Cod Almighty | Diary
In which Middle-Aged Diary turns you into his counsellor
9 February 2017
We have two bits of news.
Ashley Chambers has left Grimsby for Nuneaton Town of the Conference North. Officially that's on loan until the end of the season. He's left a message for Town fans which is both warm and self-aware, but sounds not so much 'au revoir', more 'goodbye'.
Perfect Curve – sorry, I mean Extreme Leisure – has given a presentation to councillors on its proposals for a new stadium, ice rink, housing, car parking and fast food outlets at Peaks Parkway. The Telegraph story includes a couple of artist's impressions – the second of which sends Middle-Aged Diary, as a non-driver, a warning message that my support will no longer be valued. But it's early days, and I won't steal Retro Diary's thunder. I'm in the midst of some stressful relocation issues of my own, so the last thing I want to dwell on is a move still stuck after a quarter-century.
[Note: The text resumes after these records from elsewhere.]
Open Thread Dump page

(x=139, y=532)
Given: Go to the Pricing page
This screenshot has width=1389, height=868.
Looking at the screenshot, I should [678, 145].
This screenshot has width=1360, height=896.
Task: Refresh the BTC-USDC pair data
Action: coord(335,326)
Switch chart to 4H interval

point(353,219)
Let's try some mindfulness. It's hard, but essential, to allow yourself to live in the moment in football, or else each success becomes little more than a prelude to the next failure. The euphoria of victory can become bitter if what follows does not live up to the moment. And the thing itself – the action of 22 people kicking and heading a ball, and the reaction of a few thousand people to that action – must be enjoyable, or else you are sentencing yourself to a spell on another treadmill.
There must be moments you can isolate and enjoy in themselves, regardless of their consequences. Irregular Diary highlighted one in Shaun Pearson's "fancy footwork" last Saturday. Pete Green provides another, from We are Town, in his poem about a moment of inconsequential Clive Mendonca magnificence from 1996. Such moments can be very personal, but they live in the mind. They are there for us if we shut our eyes and allow ourselves to remember.
Neil Woods was a player who struggled to find that mindful place. Whole matches could go by in which he got no purchase. But now and again the ball would arrive at his feet and you knew that he knew exactly what he was going to do to score a goal. My favourite goal remains the first I saw him score, at Shrewsbury in 1990. It was the first time I had seen him play, and he had done nothing in the first half, but even so, I was on my feet the moment he took possession, tightly marked though he was. The nutmeg and the chip replay in my mind. Perhaps they do in Woods's as well. We no doubt all have our own moments of accomplished excellence to call to mind; very few of us can say we performed them before a paying audience.
They are best when the players' enjoyment is also on show, bridging the gap between those who can and those who watch. I can have flashbacks about watching Tony Gallimore retreat in panic from the path of an onrushing winger. Or I can remember the self-deprecating smile with which he accepted a back-handed compliment after a meandering overlap and a mis-struck cross set up Stacy Coldicott for a winning goal.
There was a similar smile on the face of Tommy Watson as he accepted congratulations for a thunderbolt shot which put us ahead against Bournemouth in 1991. The only thing I remember about the other two goals from that game is that we conceded them both, and lost. If it really were a 'results business', Watson's goal would be erased from the mind. But whatever we thought the consequences of that defeat might be, they have passed. What we are left with is the joy of the moment.